### SUPPLIED PASSAGE
= = = = = = =

Antibacterial potential of antidepressants against extended-spectrum β-lactamase-producing Escherichia coli.

Abstract

Antimicrobial resistance in Escherichia coli strains producing extended-spectrum beta-lactamases is a growing global health concern, compounded by the shortage of new antibiotics. Drug repositioning offers a promising alternative, and selective serotonin reuptake inhibitors have recently shown unexpected antibacterial properties. This study evaluated the in vitro antibacterial activity of sertraline, paroxetine, and fluoxetine against extended-spectrum beta-lactamase-producing Escherichia coli, their interactions with ciprofloxacin and meropenem, and their mechanisms of action. Antibacterial activity was assessed by the broth microdilution method, and drug interactions were evaluated using the checkerboard assay. Flow cytometry and fluorescence microscopy were employed to investigate reactive oxygen species generation and DNA damage. The tested compounds exhibited in vitro antibacterial activity, with minimum inhibitory concentrations ranging from 64 to 426.7 μg/mL. Combinations with ciprofloxacin or meropenem showed indifferent effects. Mechanistic analyses revealed that the antidepressants increased reactive oxygen species production and induced DNA damage, leading to apoptosis-like bacterial cell death and a significant reduction in viability. These findings demonstrate that sertraline, paroxetine, and fluoxetine have antibacterial activity against extended-spectrum beta-lactamase-producing Escherichia coli and induce cell death via oxidative stress and genomic damage. Although no synergistic interaction was observed with conventional antibiotics, the data support the potential of these compounds as adjuvants in the treatment of infections caused by multidrug-resistant Escherichia coli.

= = = = = = =

### PROMPT
Which four laboratory techniques does the abstract on antidepressants against resistant Escherichia coli say were used?

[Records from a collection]
= = = = = = =

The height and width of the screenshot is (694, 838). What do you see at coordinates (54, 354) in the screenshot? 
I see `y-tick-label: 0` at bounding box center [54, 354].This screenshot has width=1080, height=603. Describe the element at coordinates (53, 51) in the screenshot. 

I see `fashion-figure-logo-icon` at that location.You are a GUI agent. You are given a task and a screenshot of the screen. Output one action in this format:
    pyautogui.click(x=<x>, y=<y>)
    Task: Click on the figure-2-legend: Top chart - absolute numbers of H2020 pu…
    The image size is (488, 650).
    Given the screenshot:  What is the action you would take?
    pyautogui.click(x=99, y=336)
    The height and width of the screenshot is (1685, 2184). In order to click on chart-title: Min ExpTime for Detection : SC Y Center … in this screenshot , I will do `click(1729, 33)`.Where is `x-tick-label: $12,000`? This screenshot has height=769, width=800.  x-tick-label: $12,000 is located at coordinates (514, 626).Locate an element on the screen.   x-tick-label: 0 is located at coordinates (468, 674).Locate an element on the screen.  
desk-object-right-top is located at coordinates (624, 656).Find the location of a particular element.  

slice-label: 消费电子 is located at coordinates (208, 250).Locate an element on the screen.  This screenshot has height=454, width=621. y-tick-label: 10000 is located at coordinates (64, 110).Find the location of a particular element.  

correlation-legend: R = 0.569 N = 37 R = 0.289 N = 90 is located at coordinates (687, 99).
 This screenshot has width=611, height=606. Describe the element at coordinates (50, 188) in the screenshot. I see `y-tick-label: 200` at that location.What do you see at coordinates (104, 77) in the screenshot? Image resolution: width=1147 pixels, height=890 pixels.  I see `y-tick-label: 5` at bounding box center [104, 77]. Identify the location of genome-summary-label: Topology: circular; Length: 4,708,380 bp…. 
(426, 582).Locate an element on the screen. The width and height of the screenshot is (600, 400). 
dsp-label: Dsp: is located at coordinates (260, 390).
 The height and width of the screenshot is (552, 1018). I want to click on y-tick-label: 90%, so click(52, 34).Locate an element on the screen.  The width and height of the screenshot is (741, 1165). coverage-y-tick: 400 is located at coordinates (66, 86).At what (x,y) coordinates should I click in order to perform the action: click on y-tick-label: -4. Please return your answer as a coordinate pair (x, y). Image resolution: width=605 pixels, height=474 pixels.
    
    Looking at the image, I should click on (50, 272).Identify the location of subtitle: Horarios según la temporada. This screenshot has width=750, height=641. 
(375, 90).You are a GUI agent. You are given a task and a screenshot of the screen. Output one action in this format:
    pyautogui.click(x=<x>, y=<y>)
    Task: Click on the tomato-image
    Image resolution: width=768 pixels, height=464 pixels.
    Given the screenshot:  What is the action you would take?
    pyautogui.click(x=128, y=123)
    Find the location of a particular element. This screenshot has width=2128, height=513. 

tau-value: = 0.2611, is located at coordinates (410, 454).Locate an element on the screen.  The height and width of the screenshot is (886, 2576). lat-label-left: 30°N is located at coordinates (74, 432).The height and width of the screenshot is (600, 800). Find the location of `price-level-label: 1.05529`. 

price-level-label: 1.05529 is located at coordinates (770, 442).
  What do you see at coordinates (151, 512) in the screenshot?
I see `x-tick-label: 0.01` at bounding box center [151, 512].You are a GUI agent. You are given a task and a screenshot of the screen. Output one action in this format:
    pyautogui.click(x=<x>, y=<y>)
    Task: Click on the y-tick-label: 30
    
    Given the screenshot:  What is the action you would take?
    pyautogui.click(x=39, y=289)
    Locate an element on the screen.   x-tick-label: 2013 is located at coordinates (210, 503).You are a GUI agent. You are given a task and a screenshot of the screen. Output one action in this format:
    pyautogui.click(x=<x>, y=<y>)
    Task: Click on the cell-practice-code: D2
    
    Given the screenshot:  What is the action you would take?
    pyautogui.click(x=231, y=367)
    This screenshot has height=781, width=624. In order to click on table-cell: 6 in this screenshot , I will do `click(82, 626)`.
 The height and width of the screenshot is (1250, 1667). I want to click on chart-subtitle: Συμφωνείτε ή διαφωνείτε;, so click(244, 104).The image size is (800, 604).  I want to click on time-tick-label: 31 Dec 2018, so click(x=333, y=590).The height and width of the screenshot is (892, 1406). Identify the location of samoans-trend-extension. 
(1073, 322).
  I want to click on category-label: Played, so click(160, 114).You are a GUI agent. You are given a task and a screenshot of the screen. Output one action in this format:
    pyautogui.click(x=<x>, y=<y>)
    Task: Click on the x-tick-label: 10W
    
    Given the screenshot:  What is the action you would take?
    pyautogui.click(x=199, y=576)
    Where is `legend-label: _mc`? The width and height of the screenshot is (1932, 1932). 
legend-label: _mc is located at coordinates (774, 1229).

= = = = = = =

### WORKED SOLUTION
The broth microdilution method, the checkerboard assay, flow cytometry, and fluorescence microscopy.